There are a few real-world examples of this vulnerability. One of them is the GitHub security breach that happened in 2012. A security researcher found a mass assignment vulnerability that led him to gain access to repositories with super-user privileges. This security researcher was able to do so by exploiting the public key update functionality that was vulnerable to mass assignment vulnerability. This issue was later resolved with no loss of data.
Mass assignment is currently listed at number 6 in the OWASP top 10 API vulnerabilities. It doesn’t get as much stage time as the other vulnerabilities in the list, but we are seeing a rise in awareness of the impact it poses to applications and businesses.
How to Protect against Mass Assignment Vulnerability?
There are a few basic actions developers can take to prevent this vulnerability from affecting their APIs:
- Avoid using functions that automatically bind incoming data and internal objects.
- Use an allow-list to only allow assignment on specific object properties or variables.

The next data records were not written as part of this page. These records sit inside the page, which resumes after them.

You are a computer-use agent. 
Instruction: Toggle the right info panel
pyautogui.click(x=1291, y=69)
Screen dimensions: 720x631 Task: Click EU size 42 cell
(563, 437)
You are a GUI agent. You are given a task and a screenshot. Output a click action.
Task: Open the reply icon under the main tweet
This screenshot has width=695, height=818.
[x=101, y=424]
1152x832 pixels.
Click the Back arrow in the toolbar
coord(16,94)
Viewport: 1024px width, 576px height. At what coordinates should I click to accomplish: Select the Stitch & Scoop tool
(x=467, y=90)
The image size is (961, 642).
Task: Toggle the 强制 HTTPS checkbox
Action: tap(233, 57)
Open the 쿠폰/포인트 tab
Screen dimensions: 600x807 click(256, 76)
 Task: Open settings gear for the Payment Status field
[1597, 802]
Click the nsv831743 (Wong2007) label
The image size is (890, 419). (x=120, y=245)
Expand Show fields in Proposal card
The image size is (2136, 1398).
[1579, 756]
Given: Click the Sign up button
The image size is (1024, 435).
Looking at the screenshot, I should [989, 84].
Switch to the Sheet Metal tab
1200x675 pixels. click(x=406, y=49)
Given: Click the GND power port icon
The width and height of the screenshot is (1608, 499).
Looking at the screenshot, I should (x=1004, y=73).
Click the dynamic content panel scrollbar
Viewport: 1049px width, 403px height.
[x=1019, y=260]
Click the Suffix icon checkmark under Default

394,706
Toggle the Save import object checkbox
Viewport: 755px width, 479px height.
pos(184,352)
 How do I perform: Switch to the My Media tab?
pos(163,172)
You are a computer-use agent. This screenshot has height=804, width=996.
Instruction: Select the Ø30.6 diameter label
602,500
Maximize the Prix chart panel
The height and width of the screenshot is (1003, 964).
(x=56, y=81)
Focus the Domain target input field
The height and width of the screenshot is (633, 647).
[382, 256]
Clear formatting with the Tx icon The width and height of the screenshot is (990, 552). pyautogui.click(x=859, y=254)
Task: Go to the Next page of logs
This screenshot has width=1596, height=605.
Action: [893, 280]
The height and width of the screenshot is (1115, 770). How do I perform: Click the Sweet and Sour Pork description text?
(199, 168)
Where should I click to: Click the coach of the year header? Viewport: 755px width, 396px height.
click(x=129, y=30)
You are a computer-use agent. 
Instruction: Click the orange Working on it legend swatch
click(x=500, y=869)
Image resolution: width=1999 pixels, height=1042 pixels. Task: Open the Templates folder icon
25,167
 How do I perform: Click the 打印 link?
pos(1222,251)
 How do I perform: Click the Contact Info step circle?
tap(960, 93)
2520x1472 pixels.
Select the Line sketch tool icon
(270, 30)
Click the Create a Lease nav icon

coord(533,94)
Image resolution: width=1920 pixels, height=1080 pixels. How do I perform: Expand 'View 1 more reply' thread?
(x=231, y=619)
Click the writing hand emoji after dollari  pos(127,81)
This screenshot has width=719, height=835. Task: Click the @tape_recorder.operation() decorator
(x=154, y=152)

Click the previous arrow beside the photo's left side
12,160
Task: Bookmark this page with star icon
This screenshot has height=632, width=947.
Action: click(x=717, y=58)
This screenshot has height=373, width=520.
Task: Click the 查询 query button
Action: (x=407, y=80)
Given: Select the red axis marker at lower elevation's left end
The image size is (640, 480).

- Verify that frameworks which are in active use, protect against mass assignment attacks, or that the application has predefined countermeasures to protect against malicious parameter assignment.
Mass assignment is a less discussed security threat even though it is in the OWASP API top 10, but it definitely poses a great danger to the confidentiality, integrity and availability of an application. To prevent mass assignment exploits from happening, we have to be sure to investigate all the properties the objects have on each API endpoint and we have to ensure that we do not expose the unused object properties in the responses. Even if a threat actor uses an object property in the malicious request by guessing, we have to process the request through an allow-list to only allow assignment on specific object properties.